• **ФРАГМЕНТ ТЕКСТА**:
В самом деле, храм в Токмаковом переулке не имел конкретных исторических прототипов, как часто бывало в церковном зодчестве начала XX в., о них не пишет и Бондаренко. Разве что двускатное покрытие звонницы и небольшие бочки в основаниях главок напоминали формы клетских деревянных храмов Русского Севера, как обмолвился в своих воспоминаниях архитектор: «вспомнился наш Север». Обмолвка красноречива, как известно, именно Север стал прибежищем гонимых ревнителей старого благочестия, что, видимо, заметили и оценили в его проекте московские поморцы. Еще одним важным смысловым знаком для них была икона Спаса Вседержителя в руках парящих ангелов на щипце храмовой звонницы, которая копировала икону середины XVII в. со Спасских ворот Московского Кремля[26 - Новый московский храм старообрядцев // Церковь, № 23, 1908. С. 827.]. Это напоминало им о почитаемых дониконовских временах.
Общая объемно-пространственная композиция постройки традиционна: притвор, колокольня, собственно храм и алтарная апсида нанизаны на ось запад – восток. Однако нельзя не подчеркнуть, что трактовка всех форм храма была весьма опосредованной и далекой от привычных первообразов, причем их бросающаяся в глаза современность сочеталась у Бондаренко с конструктивной новизной – он смело использовал железобетон во всех частях зданий, привлекая к строительству известного инженера А.Ф. Лолейта, работавшего в лучшей фирме по бетонным работам «Юлий Гук».
Пожалуй, самым оригинальным приемом отделки этого храма была необычная рельефная разработка стены, имевшей несколько планов. В ней обращала на себя внимание не только игра керамических поверхностей – основной, покрытой светлым кабанчиком и чуть отступающей в верхней части (фризовой) с крупным кокошником в центре, облицованной темной абрамцевской акварельной плиткой, но и лаконичные обрамления окон в виде гладких треугольных щипцов на коротких дутых колонках, наложенных на стену как аппликация, и намеренно усложненные выступающие фигурные рамы витражей. Витражи, как известно, не свойственны русской храмовой архитектуре, хотя некоторые их образцы с реалистическими изображениями евангельских персонажей можно найти в церквях второй половины XIX в., в основном в алтарных окнах, видимых лишь во время службы. Витражи же храма в Токмаковом переулке совершенно другие – их металлические рамы являются едва ли не самым значимым элементом декора во внешнем виде постройки. Лаконичные и выразительные рисунки креста, цветков, шестикрылого серафима выделены выступающими рамками, отделяющими один цвет стекла от другого, причем кроме прозрачных стекол использованы и матовые светлые, которые хорошо видны именно снаружи.

• **ИСХОДНЫЕ ДАННЫЕ**:
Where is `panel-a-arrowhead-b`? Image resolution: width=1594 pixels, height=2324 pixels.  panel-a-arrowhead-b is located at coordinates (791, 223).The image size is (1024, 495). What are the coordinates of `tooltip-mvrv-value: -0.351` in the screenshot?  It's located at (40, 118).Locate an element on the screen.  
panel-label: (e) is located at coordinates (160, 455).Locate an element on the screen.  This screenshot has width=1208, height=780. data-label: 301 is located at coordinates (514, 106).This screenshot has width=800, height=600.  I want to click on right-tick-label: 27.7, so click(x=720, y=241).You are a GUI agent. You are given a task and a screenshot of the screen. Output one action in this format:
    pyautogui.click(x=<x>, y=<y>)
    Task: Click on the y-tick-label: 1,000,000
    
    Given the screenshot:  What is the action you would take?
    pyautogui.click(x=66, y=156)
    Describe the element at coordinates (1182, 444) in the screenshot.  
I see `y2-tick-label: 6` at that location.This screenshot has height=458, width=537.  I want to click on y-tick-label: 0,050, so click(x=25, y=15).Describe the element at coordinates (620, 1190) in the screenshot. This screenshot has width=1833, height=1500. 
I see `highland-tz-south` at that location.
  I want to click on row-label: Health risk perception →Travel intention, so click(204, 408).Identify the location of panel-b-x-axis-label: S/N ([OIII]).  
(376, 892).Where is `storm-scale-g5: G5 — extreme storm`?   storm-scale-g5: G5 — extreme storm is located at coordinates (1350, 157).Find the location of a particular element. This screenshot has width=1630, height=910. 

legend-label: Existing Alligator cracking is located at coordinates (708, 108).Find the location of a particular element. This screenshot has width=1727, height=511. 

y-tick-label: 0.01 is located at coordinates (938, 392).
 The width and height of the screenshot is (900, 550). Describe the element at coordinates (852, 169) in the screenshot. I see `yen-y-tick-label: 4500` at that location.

• **ЗАДАНИЯ**:
1) Какого инженера привлек к строительству Бондаренко, согласно отрывку о храме в Токмаковом переулке?
2) Напишите продолжение отрывка о храме в Токмаковом переулке.

• **ОТВЕТЫ**:
1) А.Ф. Лолейта, работавшего в фирме «Юлий Гук».

2)
В этом сооружении, как представляется, – лучшем из всех построенных старообрядческих храмов Бондаренко, зодчий трансформировал пластику Пскова и Новгорода в новые монументальные формы, пропустив через художественное мироощущение Мамонтовского кружка, свободно комбинировавшего сильно стилизованные и даже утрированные элементы древнерусского зодчества. В этом смысле его старообрядческие храмы (всего их было 12), строившиеся на протяжении 10 лет с 1906 по 1916 г., стали развитием принципов, заявленных еще в 1881–1882 гг. В.М. Васнецовым и В.Д. Поленовым в маленькой абрамцевской церковке. Приверженность Бондаренко эстетике Мамонтовского кружка выразилась и в том, что почти все его храмы были украшены (или их предполагалось украсить) керамикой завода «Абрамцево», руководимого С.И. Мамонтовым, нередко игравшей в них ведущую декоративную роль.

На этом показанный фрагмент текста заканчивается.